Some entries follow. Reproduce exactly the lines starting at the one with "This screenshot has width=621, height=676." and stopping after the one with "You are a computer-use agent. The image".

» **THE INPUT**
++++++++++++++++++++
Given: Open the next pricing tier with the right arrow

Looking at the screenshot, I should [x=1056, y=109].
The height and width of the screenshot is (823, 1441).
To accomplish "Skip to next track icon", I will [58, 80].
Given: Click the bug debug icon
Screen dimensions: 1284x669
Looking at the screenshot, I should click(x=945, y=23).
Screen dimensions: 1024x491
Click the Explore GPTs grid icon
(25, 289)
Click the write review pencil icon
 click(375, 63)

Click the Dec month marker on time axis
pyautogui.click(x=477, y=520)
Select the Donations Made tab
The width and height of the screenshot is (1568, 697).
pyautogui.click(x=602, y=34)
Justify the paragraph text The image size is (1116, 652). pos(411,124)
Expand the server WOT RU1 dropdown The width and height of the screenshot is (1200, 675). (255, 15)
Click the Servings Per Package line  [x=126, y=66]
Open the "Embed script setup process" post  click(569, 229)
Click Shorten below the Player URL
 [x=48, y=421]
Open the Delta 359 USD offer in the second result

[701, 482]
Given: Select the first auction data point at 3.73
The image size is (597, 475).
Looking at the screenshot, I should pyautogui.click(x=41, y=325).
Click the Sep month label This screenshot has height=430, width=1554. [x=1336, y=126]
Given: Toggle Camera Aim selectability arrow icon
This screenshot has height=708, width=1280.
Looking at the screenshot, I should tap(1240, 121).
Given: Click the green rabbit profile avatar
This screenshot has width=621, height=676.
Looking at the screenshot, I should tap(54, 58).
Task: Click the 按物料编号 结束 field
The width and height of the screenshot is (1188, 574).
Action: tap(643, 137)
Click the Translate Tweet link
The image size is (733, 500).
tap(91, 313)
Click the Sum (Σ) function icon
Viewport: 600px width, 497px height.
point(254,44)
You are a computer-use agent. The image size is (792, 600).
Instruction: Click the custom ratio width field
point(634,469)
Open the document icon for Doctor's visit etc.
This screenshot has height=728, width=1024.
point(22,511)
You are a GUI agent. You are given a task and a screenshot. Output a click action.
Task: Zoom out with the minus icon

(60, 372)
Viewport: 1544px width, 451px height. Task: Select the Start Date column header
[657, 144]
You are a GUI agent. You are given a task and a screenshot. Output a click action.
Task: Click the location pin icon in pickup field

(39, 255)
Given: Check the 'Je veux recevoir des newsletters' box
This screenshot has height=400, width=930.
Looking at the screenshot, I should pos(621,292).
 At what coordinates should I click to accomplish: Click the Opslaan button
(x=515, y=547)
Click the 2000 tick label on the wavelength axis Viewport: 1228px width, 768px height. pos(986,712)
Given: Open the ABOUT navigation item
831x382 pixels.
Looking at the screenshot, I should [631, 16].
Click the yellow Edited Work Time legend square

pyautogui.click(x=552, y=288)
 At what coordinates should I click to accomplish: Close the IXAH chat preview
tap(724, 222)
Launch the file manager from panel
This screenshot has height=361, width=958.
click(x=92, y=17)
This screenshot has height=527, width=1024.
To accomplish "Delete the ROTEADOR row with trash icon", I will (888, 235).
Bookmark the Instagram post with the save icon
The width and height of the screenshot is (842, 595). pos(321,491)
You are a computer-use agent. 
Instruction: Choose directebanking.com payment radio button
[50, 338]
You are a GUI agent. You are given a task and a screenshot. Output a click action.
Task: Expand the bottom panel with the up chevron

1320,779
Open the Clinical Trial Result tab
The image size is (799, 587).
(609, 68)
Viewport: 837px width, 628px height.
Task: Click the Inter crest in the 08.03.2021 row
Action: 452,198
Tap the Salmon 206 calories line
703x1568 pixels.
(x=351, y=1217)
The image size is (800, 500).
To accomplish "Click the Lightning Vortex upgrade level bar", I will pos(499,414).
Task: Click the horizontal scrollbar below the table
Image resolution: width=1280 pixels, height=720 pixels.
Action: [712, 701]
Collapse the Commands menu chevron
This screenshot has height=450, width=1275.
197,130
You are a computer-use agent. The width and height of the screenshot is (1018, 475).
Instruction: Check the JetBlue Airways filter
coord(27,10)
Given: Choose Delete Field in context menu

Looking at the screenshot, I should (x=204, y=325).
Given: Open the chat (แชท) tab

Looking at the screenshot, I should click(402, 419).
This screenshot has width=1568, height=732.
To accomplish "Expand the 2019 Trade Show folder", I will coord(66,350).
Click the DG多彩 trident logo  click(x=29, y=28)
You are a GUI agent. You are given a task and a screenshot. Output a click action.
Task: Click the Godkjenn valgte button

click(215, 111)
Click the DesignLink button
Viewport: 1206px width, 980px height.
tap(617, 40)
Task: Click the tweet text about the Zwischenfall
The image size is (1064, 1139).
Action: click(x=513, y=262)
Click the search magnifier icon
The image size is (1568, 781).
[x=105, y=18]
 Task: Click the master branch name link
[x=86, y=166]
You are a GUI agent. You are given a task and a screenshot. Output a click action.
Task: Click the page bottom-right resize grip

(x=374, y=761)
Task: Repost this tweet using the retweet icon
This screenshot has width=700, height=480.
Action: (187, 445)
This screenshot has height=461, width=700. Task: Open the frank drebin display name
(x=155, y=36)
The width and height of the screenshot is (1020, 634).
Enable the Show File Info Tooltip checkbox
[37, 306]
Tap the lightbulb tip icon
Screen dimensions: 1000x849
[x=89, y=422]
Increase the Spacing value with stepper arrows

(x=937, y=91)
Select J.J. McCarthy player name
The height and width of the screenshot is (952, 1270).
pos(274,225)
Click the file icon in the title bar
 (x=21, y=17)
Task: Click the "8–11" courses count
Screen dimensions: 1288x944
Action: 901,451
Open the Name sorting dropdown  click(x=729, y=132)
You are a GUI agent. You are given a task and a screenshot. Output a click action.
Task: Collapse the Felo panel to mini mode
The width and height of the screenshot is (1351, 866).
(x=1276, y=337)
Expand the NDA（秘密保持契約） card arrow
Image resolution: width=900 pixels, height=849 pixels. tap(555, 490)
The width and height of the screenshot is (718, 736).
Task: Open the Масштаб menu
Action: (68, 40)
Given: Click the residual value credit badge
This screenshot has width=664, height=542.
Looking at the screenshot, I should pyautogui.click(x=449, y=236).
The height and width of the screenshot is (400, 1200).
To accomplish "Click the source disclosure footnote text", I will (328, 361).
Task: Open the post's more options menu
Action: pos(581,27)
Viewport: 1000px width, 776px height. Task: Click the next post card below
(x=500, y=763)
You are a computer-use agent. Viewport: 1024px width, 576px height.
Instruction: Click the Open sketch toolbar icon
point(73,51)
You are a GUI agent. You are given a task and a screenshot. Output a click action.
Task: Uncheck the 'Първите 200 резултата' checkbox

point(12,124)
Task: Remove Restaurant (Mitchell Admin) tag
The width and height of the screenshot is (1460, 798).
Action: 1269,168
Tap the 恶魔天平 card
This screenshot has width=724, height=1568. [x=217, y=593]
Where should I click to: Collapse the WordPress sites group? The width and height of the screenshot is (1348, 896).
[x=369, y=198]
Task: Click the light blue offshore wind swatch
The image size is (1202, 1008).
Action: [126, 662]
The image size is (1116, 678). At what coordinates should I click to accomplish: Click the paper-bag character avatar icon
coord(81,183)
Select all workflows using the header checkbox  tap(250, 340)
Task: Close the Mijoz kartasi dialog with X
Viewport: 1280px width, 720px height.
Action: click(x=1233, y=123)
++++++++++++++++++++
» **SOLUTION FOR THIS EXERCISE**
This screenshot has width=621, height=676.
Looking at the screenshot, I should tap(54, 58).
Task: Click the 按物料编号 结束 field
The width and height of the screenshot is (1188, 574).
Action: tap(643, 137)
Click the Translate Tweet link
The image size is (733, 500).
tap(91, 313)
Click the Sum (Σ) function icon
Viewport: 600px width, 497px height.
point(254,44)
You are a computer-use agent. The image size is (792, 600).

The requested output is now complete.